In order to ascertain the interchangeability of all products with the comparator product, the release profiles were also compared by calculating DE for various brands of norfloxacin tablets included in the study. DE up to 45 minutes was calculated from the dissolution profile of all brands of norfloxacin tablets included in the current study. From DE calculated (Table 4 shows the DE of different brands of norfloxacin along with the differences with comparator brand [N9]), N9, N1, N7, and N5 had the highest DE of 83.93%, 79.34%, 79.62%, and 78.08%, respectively when compared with the other brands while brands N4, N8, and N3 had the least value of DE. As reported by Anderson et al, the reference and the test products can be said to be equivalent if the difference between their dissolution efficiencies is within appropriate limits (±10%).35 Based on this requirement, products N1, N5, and N7 are equivalent to brand N9 (comparator) as difference of % (test product – reference product) is <10. However, the rest of the brands were far from the established limit (±10%). For this reason, all the brands with the exception of N1, N5, and N7 cannot be considered as interchangeable with reference product (N9).

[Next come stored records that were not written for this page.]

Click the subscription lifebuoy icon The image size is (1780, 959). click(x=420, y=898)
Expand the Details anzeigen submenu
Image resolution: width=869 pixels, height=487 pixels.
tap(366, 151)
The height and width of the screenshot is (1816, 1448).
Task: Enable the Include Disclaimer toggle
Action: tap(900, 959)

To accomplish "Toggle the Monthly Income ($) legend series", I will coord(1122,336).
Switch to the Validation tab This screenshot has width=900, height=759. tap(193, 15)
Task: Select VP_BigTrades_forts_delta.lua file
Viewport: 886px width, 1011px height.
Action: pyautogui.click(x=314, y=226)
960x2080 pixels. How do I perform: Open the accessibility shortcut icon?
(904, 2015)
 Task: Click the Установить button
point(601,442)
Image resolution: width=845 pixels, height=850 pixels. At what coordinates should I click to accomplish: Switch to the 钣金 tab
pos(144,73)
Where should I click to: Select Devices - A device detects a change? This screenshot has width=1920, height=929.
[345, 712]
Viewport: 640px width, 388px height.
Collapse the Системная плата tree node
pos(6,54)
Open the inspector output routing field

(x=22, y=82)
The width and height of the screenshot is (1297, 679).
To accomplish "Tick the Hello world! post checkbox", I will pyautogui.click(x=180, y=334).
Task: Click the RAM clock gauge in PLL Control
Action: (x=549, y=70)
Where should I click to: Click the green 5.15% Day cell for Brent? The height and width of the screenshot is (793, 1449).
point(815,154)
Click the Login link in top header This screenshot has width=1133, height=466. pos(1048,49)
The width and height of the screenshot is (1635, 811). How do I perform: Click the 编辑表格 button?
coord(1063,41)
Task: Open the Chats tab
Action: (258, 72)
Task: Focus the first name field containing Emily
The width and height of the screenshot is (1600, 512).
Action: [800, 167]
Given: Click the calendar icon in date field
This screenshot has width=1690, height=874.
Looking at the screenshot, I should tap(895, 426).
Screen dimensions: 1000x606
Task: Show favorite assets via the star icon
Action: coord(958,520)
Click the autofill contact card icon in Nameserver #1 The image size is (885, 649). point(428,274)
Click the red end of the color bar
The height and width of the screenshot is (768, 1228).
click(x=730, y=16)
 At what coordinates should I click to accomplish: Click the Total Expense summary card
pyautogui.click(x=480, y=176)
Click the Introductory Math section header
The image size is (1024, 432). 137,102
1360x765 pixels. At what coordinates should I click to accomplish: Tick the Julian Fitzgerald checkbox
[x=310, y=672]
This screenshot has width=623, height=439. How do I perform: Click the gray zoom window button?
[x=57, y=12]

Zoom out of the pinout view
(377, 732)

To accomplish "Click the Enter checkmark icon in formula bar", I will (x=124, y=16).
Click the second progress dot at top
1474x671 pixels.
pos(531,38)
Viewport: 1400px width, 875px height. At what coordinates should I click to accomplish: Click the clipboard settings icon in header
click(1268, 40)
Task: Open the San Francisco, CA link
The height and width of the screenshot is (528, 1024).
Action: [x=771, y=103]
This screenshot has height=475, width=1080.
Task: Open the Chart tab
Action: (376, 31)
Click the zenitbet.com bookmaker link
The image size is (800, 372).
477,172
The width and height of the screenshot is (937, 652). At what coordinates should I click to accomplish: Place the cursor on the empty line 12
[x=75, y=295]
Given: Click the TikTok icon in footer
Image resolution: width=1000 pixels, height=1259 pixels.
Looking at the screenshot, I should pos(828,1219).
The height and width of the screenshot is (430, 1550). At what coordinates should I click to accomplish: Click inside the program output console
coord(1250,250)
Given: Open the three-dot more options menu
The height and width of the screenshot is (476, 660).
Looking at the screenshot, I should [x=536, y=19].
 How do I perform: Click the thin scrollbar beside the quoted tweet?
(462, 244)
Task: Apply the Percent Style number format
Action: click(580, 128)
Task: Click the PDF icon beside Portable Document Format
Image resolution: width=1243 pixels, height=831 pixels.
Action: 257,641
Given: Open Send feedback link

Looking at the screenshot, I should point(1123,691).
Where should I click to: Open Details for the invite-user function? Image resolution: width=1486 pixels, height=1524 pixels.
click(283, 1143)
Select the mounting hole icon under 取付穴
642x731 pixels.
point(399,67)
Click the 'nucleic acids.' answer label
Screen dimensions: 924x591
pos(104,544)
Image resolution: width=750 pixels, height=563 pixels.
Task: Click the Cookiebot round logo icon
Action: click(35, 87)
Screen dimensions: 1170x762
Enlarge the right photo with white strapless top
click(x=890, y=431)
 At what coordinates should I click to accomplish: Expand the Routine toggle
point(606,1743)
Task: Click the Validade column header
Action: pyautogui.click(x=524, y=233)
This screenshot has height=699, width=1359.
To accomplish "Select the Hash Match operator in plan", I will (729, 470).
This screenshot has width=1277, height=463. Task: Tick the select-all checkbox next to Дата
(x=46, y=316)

Similarly, in the present work, different kinetic models were also fitted into the dissolution data of comparator and other products in order to explain the overall release of drug from the dosage forms. After fitting models to the individual unit of the dissolution data, the model that gives high correlation coefficient (r2) value is considered as the best fit of the release data.27 As revealed in Table 5, among the five models fitted to each dissolution profile, the Weibull model was the best fit to the dissolution data of all products since this model demonstrated the highest value of coefficient of correlation for all dissolution data. For this reason, it can be declared that all brands under the investigation showed the same release mechanism.

Table 5

Determination of correlation coefficients of different release kinetic models for nine brands of norfloxacin

Models	Sample code
	N1	N2	N3	N4	N5	N6	N7	N8	N9
Zero-order	0.6590	0.7678	0.7556	0.8739	0.6370	0.6747	0.6209	0.8190	0.5560
First-order	0.5624	0.7011	0.6289	0.6846	0.5343	0.5583	0.5316	0.6802	0.4972
Hixson–Crowel	0.5947	0.7242	0.6742	0.7814	0.5682	0.5981	0.5607	0.7311	0.5161
Higuchi	0.6559	0.5716	0.8386	0.1763	0.6693	0.7848	0.4730	0.8612	-0.3902
Weibull	0.9648	0.9693	0.9271	0.9628	0.9350	0.9213	0.9421	0.8681	0.9349

Abbreviations: N1, Negaflox; N2, Norfen; N3, Asnor; N4, Norbek; N5, Norcin; N6, Uriflox; N7, Gyrablock; N8, Norflox; N9, Trizolin.

Conclusion

This study attempted to evaluate the quality as well as the physicochemical equivalence of imported and locally manufactured norfloxacin tablets. The physicochemical evaluation showed that all the tablets met the quality specification with respect to weight variation, hardness, friability, and assay. However, among all brands of norfloxacin evaluated, two products failed to fulfill pharmacopeial dissolution test requirement. With regard to comparative study conducted for release profile, all dissolution profile comparison methods have proven the similarity of the dissolution profile of brands N1 and N5 with the comparator product. Additionally, a mathematical model-dependent approach reveals the drug release data fit well to the Weibull release model. This study finding highlights the need for capacitating and enforcing regulatory mechanisms by focusing on the post-marketing evaluation of pharmaceutical products circulating in the market originated from different manufacturers.